Emoji2Vec
Emoji2Vec is a Tensorflow model that can evaluate the correlation between a phrase and an emoji. The concept behind it is mapping emoji descriptions to a 300-dimensional word2vec
embeddings. You can train the model with your own word vectors but the codes are outdated by 3 years. So, I won't get into the details on the updates you can change to make it work and suggest that you use the pre-trained model here.
Word2Vec
Word2Vec is a two layer neural-network that are trained to give meaning to a word. Word2Vec takes a large corpus of text and produces a vector space, typically 300 dimensions.
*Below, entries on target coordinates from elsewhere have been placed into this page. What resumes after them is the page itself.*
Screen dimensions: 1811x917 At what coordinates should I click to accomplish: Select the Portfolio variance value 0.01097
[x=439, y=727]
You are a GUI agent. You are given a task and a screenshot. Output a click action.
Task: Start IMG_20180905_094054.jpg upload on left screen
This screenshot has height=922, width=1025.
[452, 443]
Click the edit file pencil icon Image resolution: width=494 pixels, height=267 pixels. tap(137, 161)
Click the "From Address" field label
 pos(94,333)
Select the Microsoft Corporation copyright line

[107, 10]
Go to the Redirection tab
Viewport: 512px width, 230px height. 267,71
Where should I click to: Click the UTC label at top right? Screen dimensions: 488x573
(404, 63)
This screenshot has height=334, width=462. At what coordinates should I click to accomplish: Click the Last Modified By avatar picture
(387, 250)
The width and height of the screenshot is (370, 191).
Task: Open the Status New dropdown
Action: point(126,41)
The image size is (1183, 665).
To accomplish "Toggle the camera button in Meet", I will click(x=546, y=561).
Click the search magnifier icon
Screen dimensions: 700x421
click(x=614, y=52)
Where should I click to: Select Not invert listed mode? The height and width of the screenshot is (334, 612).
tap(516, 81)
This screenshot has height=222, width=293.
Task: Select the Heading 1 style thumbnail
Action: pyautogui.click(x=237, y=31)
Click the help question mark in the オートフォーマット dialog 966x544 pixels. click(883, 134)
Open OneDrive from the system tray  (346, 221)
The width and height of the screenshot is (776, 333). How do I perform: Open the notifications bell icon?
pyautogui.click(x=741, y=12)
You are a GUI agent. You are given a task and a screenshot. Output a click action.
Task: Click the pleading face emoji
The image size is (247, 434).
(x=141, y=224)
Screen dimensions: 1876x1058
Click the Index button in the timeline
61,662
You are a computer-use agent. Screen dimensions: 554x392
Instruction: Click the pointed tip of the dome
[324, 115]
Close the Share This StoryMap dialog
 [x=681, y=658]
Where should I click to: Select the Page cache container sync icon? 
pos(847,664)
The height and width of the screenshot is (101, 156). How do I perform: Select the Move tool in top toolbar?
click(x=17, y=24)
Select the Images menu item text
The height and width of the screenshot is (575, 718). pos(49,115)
The words are placed into the vector space and the words that are near one-another have some sort of relationship between them.
There are two algorithms that use neural networks to learn these relationships: Continuous Bag-of-Words (CBOW) and Continuous Skip-grams.
A continuous Bag-of-Words model is a two-layer neural network that:
- takes the surrounding "context words" as an input.
- generates the "focus word" as the output.
A Continuous Skip-gram model is a two-layer neural network that:
- takes the "focus word" as an input.
- generates the surrounding "context words" as the output.
To use Emoji2Vec, here's a few step you have to do:
# Import KeyedVectors
from gensim.models import KeyedVectors
# Specify binary=False if you downloaded the emoji2vec.txt file
e2v = KeyedVectors.load_word2vec_format('emoji2vec.bin', binary=True)
We can use Emoji2Vec the same way we use a Word2Vec since it is built on top of it. Below are some ways we can use the Emoji2Vec.
Find the most similar emoji specified in the positive parameter. You can also add topn
parameter to find more/less similar emojis
# 😀 + 😏 - 🐻
e2v.most_similar(positive=['😀','😏'], negative=['🐻'])
[('😄', 0.7684105634689331),
('😊', 0.7594529390335083),
('😃', 0.7001644372940063),
('☺️', 0.6823519468307495),
('😆', 0.6771583557128906),
('😁', 0.5827614068984985),
('😙', 0.5478200912475586),
('😼', 0.5350919961929321),
('😺', 0.5226963758468628),
('😸', 0.5138327479362488)]
Find which emoji that doesn't match the rest of the emoji.
e2v.doesnt_match(['👹','😄','🌚'])
'😄'
Find which emoji that is available in the pre-trained model and how many emojis available.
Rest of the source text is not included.